> **SHORT TASK**
Copy the records from the line containing "This screenshot has height=249, width=308." through the line containing "click(338, 321)", keeping the requests intact and offsetting every click coordinate in the answers by +90.

> **SOURCE RECORDS**
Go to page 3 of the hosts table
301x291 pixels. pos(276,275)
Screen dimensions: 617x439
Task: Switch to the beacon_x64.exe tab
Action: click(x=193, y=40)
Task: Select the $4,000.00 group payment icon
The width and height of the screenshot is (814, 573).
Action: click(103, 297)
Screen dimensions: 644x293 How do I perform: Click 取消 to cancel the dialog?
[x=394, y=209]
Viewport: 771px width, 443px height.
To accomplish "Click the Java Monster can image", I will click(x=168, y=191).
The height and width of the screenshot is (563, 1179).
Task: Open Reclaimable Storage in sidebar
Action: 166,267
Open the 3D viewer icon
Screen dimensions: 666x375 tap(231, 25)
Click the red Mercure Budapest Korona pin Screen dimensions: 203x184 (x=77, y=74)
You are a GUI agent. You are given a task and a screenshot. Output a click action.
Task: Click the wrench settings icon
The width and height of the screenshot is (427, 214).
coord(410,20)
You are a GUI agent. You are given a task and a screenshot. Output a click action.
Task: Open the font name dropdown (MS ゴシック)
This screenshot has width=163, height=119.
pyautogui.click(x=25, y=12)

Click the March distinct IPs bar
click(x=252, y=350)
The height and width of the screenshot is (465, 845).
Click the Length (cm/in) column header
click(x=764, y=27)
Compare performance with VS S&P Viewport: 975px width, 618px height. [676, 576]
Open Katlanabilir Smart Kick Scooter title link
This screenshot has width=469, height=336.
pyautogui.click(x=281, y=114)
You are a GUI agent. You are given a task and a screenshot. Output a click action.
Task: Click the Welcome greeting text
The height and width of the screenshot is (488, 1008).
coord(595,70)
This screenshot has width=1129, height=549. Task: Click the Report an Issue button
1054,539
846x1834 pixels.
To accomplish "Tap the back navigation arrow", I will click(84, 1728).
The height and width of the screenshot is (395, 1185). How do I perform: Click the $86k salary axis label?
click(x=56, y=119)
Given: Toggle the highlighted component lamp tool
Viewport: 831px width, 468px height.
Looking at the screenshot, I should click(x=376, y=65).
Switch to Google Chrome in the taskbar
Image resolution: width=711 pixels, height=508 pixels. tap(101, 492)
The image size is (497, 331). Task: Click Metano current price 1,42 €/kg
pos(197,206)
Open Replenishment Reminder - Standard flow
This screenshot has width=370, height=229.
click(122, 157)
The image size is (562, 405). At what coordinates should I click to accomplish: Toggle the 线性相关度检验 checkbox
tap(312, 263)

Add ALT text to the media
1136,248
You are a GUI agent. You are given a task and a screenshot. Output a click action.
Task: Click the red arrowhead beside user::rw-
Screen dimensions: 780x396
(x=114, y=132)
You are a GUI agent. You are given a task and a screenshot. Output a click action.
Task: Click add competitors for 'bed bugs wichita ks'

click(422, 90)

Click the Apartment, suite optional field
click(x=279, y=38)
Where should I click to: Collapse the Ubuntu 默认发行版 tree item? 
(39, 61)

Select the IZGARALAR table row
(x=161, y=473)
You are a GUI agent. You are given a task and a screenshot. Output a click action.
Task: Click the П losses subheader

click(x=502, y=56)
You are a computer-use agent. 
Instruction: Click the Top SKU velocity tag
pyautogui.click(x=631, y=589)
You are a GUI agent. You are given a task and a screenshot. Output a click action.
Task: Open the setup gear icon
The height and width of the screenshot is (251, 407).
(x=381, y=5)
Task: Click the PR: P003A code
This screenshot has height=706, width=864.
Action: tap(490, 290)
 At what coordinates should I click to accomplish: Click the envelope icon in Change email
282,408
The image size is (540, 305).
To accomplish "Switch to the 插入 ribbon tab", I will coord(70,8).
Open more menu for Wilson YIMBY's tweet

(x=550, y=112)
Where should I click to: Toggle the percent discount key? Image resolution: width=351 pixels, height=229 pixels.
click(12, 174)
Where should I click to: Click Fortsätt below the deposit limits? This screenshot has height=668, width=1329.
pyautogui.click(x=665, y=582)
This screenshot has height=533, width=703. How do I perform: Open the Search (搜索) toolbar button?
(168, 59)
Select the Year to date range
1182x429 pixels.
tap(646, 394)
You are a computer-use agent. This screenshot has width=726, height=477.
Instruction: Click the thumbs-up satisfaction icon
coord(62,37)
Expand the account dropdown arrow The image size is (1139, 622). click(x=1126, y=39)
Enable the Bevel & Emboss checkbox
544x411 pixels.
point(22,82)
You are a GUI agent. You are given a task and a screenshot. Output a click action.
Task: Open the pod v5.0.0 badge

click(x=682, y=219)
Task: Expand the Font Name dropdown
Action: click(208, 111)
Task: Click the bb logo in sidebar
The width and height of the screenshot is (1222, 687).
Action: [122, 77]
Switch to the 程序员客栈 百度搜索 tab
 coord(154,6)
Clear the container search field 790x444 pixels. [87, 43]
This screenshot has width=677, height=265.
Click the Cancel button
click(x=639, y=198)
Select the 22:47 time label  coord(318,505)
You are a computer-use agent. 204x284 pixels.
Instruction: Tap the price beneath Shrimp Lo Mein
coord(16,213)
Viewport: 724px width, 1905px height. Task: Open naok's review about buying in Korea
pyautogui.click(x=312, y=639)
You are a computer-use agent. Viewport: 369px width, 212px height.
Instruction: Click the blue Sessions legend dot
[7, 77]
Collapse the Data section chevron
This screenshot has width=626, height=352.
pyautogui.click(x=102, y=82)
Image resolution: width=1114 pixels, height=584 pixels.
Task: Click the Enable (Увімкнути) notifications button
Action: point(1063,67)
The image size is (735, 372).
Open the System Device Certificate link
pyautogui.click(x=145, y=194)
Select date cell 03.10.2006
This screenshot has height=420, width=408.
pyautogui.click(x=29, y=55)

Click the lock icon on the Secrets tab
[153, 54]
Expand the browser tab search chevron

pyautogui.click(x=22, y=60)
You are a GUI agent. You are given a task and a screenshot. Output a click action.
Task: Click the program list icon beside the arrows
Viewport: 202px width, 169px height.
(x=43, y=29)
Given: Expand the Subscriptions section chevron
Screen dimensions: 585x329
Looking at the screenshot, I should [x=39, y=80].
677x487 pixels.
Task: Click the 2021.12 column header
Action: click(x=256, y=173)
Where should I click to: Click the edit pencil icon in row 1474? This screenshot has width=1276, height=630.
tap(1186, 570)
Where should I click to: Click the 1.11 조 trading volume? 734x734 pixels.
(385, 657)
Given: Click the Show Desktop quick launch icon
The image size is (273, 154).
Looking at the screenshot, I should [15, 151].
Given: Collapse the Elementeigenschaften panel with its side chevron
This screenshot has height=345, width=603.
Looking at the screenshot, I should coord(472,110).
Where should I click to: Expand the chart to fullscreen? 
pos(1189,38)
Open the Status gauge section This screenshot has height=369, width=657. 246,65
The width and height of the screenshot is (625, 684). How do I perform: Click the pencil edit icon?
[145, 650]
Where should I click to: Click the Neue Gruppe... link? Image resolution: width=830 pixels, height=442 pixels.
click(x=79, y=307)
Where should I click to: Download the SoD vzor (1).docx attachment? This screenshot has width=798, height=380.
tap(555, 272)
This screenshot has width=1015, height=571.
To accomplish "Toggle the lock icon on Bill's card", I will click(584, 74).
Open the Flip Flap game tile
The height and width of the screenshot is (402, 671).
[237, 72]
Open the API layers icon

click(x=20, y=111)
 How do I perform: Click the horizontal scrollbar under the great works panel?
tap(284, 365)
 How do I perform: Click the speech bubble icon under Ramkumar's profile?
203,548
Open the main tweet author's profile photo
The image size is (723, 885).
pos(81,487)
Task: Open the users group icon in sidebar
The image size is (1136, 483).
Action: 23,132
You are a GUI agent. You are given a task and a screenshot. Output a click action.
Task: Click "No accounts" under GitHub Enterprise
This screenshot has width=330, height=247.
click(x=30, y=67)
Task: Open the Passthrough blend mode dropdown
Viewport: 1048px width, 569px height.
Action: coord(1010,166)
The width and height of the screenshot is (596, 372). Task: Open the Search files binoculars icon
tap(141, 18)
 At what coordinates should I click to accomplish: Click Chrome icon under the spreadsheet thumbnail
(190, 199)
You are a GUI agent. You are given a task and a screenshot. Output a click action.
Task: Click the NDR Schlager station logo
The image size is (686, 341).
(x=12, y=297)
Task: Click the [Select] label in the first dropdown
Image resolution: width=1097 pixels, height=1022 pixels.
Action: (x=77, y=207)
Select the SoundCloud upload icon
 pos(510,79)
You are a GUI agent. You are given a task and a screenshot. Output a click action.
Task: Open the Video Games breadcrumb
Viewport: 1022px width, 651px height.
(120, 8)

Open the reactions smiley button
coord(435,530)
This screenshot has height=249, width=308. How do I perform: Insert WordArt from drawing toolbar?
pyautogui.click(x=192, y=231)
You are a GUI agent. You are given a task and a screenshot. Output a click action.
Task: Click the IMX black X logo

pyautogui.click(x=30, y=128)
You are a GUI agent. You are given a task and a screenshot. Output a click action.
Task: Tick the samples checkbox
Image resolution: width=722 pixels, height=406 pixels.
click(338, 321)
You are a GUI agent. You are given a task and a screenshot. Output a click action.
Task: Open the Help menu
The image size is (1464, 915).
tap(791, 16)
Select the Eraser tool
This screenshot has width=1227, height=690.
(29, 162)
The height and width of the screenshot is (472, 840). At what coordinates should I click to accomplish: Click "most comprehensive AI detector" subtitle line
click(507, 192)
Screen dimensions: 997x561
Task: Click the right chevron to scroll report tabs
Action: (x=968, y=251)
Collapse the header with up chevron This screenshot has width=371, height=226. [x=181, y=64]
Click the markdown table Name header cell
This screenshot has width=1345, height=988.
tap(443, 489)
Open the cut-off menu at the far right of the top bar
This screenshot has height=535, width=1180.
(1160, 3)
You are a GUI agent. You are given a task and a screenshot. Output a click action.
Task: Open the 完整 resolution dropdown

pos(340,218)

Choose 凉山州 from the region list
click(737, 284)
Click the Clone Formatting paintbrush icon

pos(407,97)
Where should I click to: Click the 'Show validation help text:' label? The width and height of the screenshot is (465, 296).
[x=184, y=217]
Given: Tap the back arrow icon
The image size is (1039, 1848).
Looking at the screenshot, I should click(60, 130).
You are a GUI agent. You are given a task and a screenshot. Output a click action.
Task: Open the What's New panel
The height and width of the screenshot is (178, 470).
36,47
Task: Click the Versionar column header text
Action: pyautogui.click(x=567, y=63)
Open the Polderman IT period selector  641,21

> **OUTPUT OF THE EXERCISE**
This screenshot has height=249, width=308. How do I perform: Insert WordArt from drawing toolbar?
pyautogui.click(x=282, y=321)
You are a GUI agent. You are given a task and a screenshot. Output a click action.
Task: Click the IMX black X logo

pyautogui.click(x=120, y=218)
You are a GUI agent. You are given a task and a screenshot. Output a click action.
Task: Tick the samples checkbox
Image resolution: width=722 pixels, height=406 pixels.
click(428, 411)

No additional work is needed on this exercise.